* **Data excerpts**
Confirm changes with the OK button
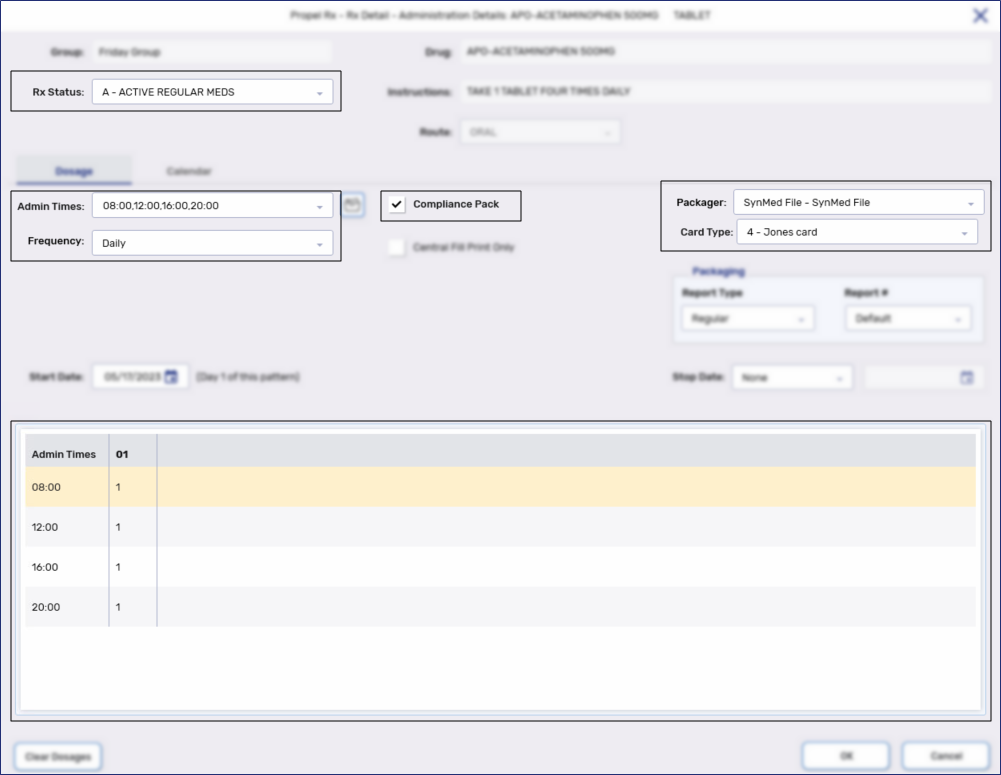The height and width of the screenshot is (775, 1001). pyautogui.click(x=845, y=756)
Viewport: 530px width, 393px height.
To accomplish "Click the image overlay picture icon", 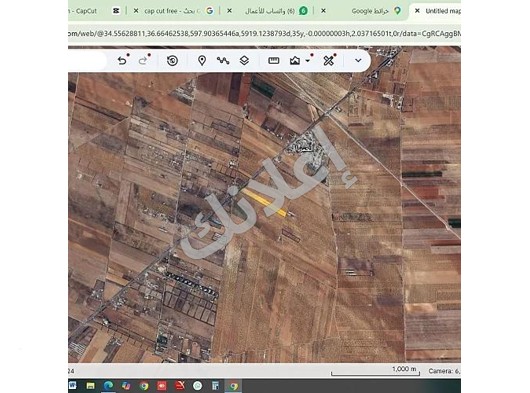I will [295, 61].
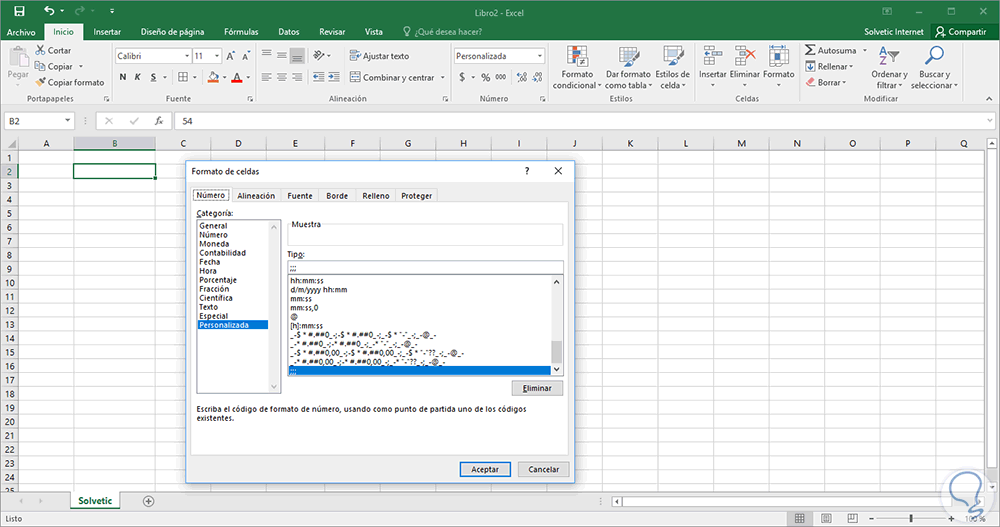Click Buscar y seleccionar magnifier icon
The image size is (1000, 527).
(935, 56)
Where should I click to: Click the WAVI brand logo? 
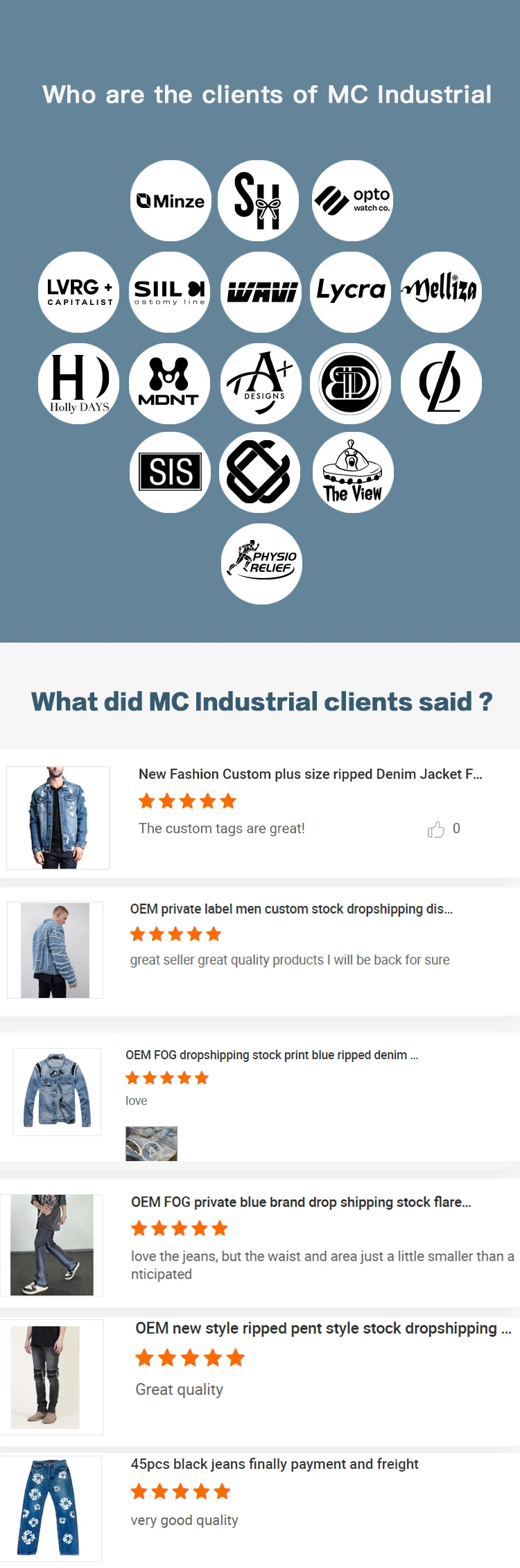(262, 293)
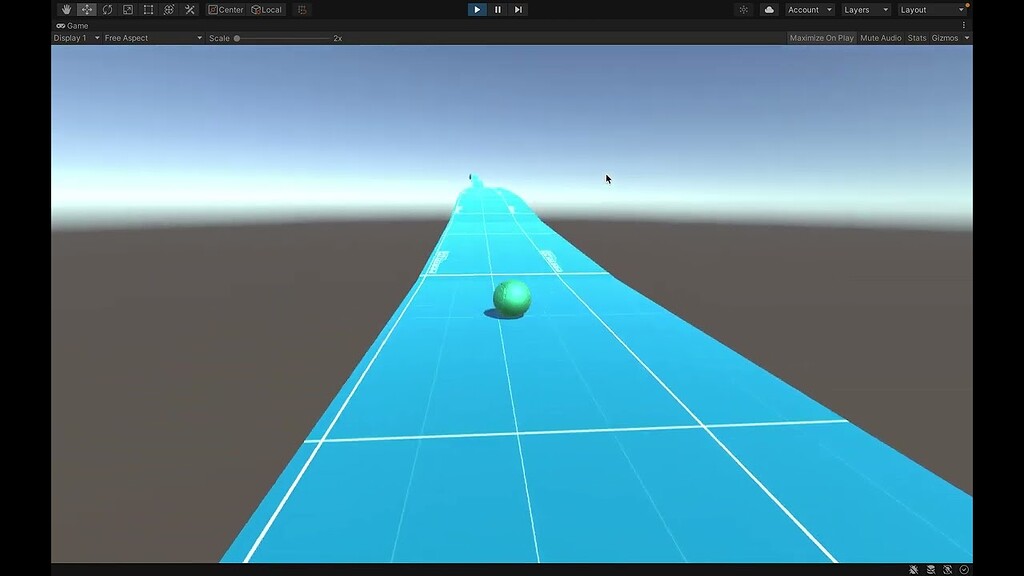The image size is (1024, 576).
Task: Select the Rect Transform tool
Action: point(147,9)
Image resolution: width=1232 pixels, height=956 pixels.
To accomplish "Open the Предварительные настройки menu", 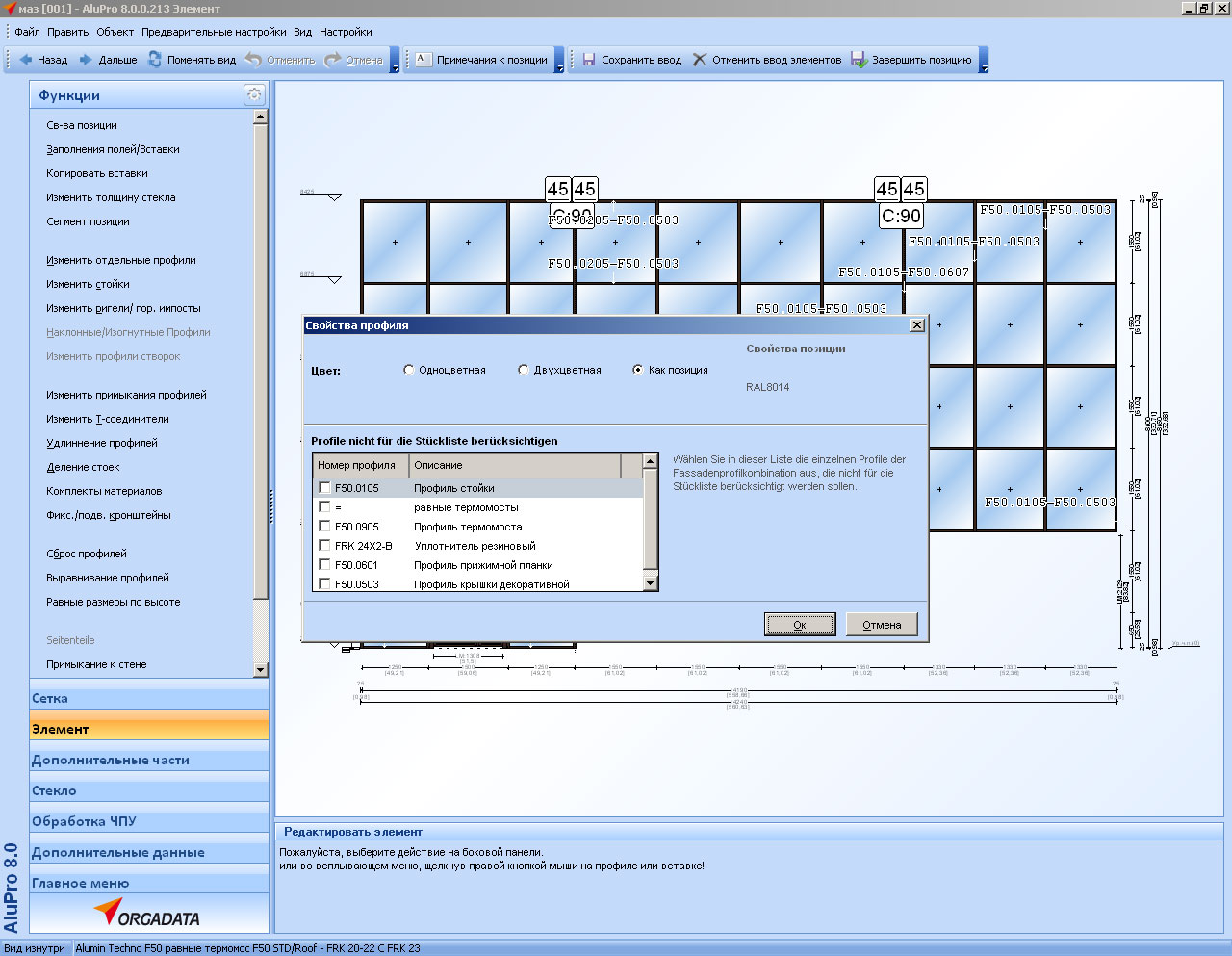I will (x=213, y=32).
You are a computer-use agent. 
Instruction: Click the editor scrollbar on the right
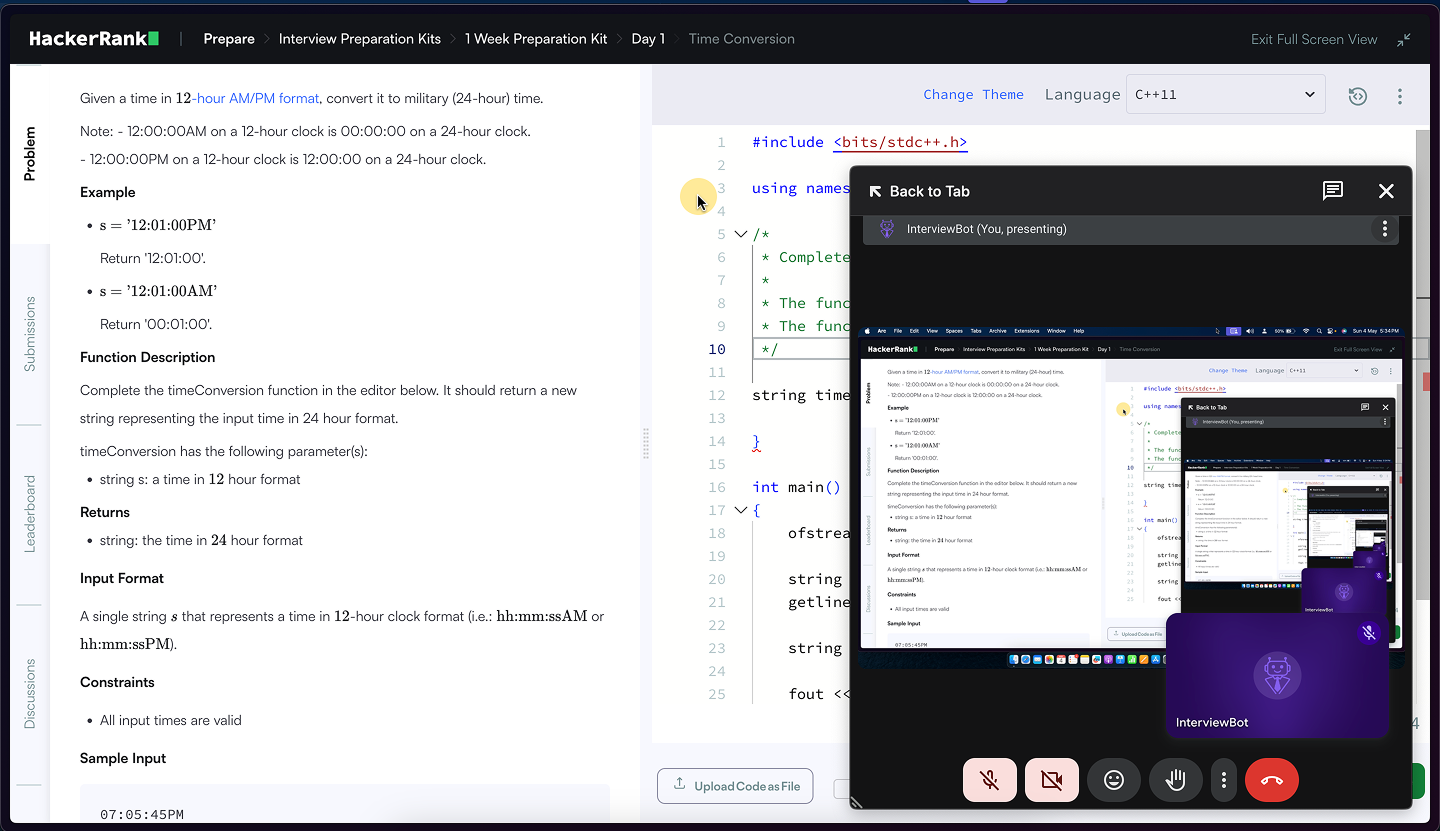pos(1424,300)
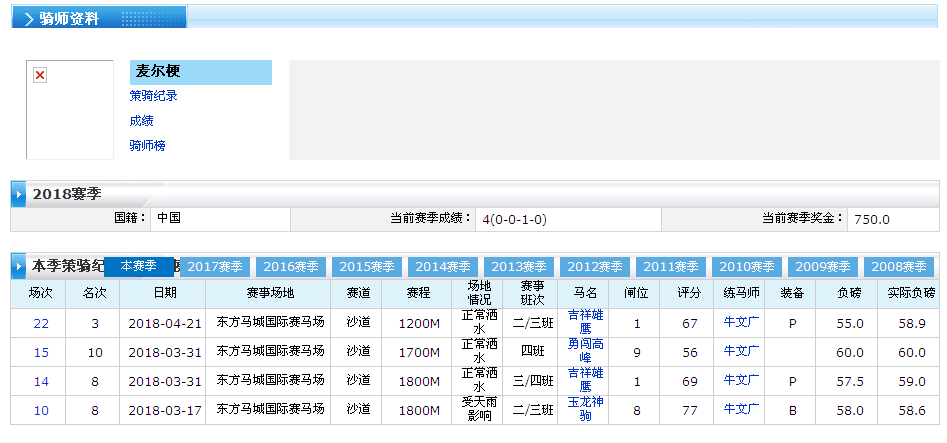Click the arrow icon beside 骑师资料 header
The width and height of the screenshot is (947, 443).
[x=28, y=19]
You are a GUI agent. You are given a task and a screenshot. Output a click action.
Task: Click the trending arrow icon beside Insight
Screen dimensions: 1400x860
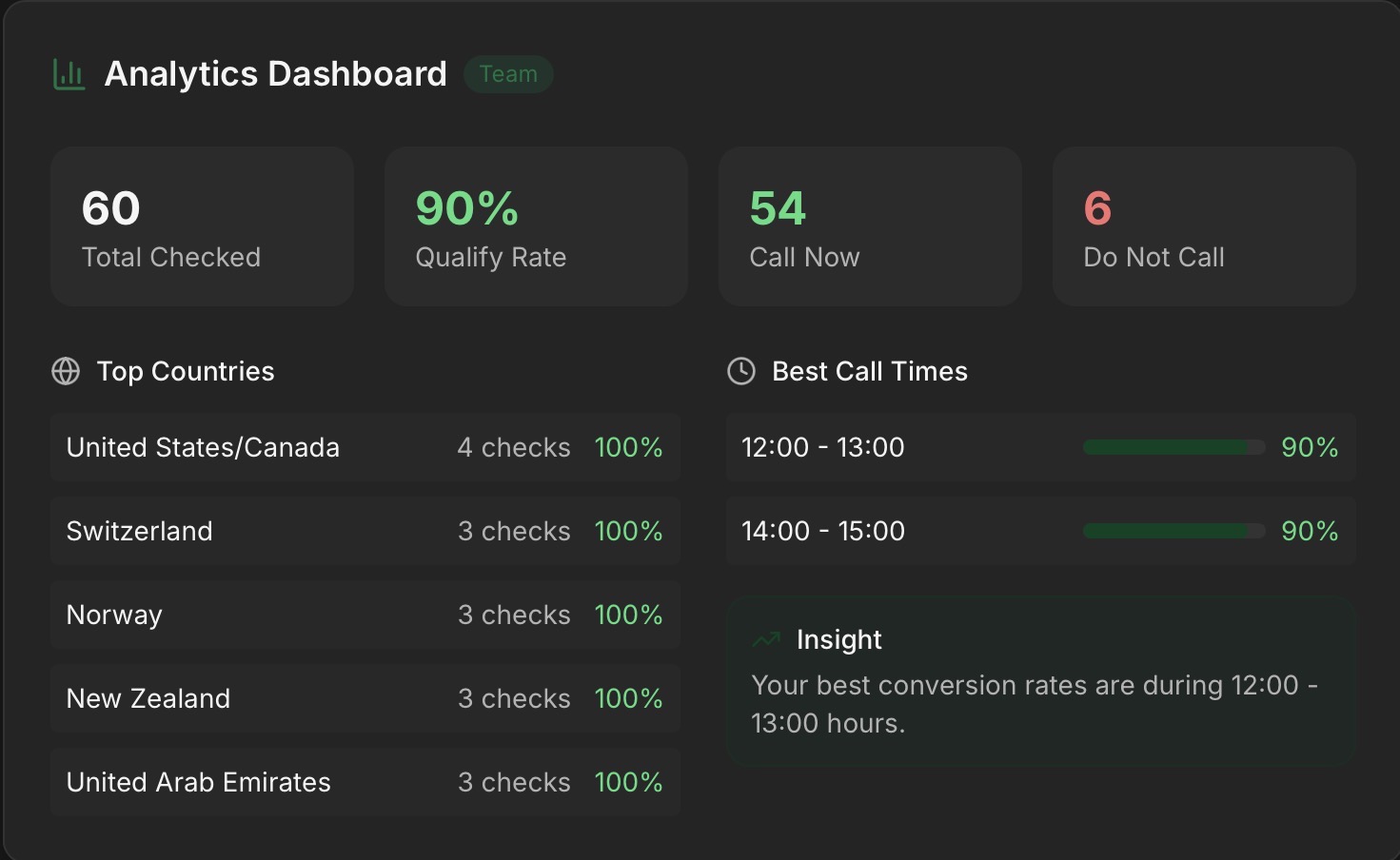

* **Your objective**
Say how many lines of the data above have the string "agent" in them, and write nothing besides that number.

* **Response to this task**
2